I was fully dressed by the time Nathan came back to our room from the men’s shower, toweling off his hair as he
stepped through the door. I smiled and held out his clothes. “Breakfast?”

“Breakfast,” he agreed.

He was still slightly damp when he got dressed. I helped, which nearly resulted in us needing another turn in the showers. Finally, though, we were walking toward the elevators, fully clothed and ready to face the day ahead.

Two weeks in the candy factory had acclimated me to the layout of the place: I was no longer pressing random buttons and then being surprised by whatever floor I happened to wind up on. Two weeks had also acclimated everyone else to my presence. There were fewer weird looks and jumps, and more quiet avoidances.

I suppose I should have expected that. Dr. Cale’s people were among the best in the world, and had been even before the population of the world started to drop precipitously. But they didn’t all share her “a person’s a person” attitude toward the chimera, or her sympathy toward the sleepwalkers, who had, after all, not asked to be designed with dangerously high levels of human DNA. I was starting to worry that she would have a mutiny on her hands before too much longer. What felt like half her technicians didn’t want to broker a peace between the two sides: they wanted to wipe the other side out completely, sweeping the slate clean and creating a world where allergies and autoimmune disorders would return to their proper place in the human body, rather than being suppressed by tapeworms that could turn traitor at any moment.

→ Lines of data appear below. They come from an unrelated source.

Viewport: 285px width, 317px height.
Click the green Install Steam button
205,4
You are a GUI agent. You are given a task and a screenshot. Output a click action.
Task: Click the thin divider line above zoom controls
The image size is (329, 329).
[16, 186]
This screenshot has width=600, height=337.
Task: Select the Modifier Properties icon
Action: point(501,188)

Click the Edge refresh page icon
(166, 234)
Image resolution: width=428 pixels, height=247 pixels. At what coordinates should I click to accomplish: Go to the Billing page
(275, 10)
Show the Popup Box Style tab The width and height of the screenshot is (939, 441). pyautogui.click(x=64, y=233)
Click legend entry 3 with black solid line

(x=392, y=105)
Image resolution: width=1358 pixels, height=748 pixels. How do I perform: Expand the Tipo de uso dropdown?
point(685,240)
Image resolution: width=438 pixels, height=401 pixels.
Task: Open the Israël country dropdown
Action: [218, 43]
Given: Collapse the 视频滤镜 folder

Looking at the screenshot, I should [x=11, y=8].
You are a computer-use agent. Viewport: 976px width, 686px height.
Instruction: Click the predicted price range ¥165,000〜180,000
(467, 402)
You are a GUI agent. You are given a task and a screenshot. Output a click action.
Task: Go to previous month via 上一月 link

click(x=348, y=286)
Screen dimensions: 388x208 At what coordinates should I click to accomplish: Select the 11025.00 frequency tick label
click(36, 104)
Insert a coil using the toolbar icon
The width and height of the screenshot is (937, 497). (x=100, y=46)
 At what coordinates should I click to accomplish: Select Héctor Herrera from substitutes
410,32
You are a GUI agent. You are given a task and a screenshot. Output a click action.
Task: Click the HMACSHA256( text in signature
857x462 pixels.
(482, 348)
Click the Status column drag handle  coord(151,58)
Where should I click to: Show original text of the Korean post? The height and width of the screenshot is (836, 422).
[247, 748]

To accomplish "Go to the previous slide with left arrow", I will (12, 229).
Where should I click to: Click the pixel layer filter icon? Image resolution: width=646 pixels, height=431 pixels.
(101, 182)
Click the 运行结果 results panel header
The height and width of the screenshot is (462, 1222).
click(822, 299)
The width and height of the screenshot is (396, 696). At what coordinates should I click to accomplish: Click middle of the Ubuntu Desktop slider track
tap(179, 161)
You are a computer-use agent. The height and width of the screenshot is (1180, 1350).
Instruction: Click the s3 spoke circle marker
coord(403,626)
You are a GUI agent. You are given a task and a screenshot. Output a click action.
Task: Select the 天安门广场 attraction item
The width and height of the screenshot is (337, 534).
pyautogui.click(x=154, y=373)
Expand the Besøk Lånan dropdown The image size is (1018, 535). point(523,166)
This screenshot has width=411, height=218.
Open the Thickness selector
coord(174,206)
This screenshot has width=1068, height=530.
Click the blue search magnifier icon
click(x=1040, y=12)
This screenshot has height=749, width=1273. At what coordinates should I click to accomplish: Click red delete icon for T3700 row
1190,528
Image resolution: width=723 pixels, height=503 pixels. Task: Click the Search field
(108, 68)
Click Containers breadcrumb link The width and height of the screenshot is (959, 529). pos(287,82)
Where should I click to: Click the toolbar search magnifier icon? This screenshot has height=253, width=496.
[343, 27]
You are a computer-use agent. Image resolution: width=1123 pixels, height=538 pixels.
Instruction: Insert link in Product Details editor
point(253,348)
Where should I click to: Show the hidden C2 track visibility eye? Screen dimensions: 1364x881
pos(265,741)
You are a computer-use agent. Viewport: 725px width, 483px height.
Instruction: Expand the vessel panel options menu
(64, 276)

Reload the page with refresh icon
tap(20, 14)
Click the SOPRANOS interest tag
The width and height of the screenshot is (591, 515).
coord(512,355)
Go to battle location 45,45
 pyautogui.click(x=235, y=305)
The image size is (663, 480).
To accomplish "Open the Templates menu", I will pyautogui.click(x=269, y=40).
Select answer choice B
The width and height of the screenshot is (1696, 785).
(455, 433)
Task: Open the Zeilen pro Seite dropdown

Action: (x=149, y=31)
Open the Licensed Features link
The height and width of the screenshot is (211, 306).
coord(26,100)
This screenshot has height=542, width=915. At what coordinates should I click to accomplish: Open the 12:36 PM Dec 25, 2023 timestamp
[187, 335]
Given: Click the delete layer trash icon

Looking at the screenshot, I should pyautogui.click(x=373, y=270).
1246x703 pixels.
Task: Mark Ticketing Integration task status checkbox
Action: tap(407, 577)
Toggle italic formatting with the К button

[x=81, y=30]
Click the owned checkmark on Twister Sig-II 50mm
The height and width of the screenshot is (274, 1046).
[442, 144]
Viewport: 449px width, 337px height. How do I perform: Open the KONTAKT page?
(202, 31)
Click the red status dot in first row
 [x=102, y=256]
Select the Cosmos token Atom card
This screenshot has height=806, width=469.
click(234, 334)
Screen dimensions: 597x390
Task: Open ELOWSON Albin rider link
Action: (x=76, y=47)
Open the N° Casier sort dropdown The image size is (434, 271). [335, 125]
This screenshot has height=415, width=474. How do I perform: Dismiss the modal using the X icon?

It was sort of hard to blame them for that. I probably wouldn’t have been too thrilled at the idea of harboring my own replacement.

The elevator stopped two floors down from our living quarters, and the doors opened on a sugar-scented, candy-colored wonderland. As always, the sight of the party level sent my
train of thought spinning out of control, replaced by a strong desire to run laughing through the cookie garden until the Buttercream Fairy appeared and told me to stop. I glanced to the side. Nathan was grinning at me again.

“I just really like it here,” I said defensively.

“I just really like it when you’re happy,” he said, laughing, and stepped out of the elevator, leaving me with little choice but to follow him.

The party level had been designed to be managed by no more than six staff members, but had been subdivided into enough small grottos and private rooms that it was impossible to tell how many people were there at any given time. The elevator opened into the arrival area, which smelled like jelly beans and gumdrops and didn’t have a specific “candy” theme apart from “dentists are the enemy.” The randomly changing candy scents made meals an occasionally interesting experience, since this was also the only place in the building that was properly set up as a dining area. There was a cafeteria, but it was small and gray and depressing, and pretty much all of us preferred to eat in the cookie garden.

The smell of bacon wafted from what used to be the sticky toffee oasis, but had become the main station for fried meats in the morning and hot soup in the afternoon, thanks to its plethora of heat lamps and electrical outlets. According to the flyers in the old manager’s office, the sticky toffee oasis had been the only party destination to offer fondue as an option for the birthday boy or girl. I wasn’t really sure why anyone would want to eat toffee-flavored fondue on the steps of a plywood and plaster pyramid. Clearly, my lack of a human childhood had warped me in some way.

Daisy was on duty at the hot bar when Nathan and I came around the corner. He got a bright smile, which faded somewhat as her eyes focused on me. “Good morning, Nathan,” she said. “Sal.”

“Morning, Daisy.” I picked up a plate. “Nathan said there were waffles?”

“Third tray,” she said, pointing with her tongs before refocusing her smile on Nathan. It got even brighter, if that was possible. “I saved you some ham. It’s from the freezer we found last week, so we know it’s good.”

“Mmm, ham,” said Nathan. “Did you know that most natural tapeworm infections in the United States came from undercooked pork before we started importing our produce from South America? Salad tainted with human feces turned out to be an excellent transmission method for the infection.”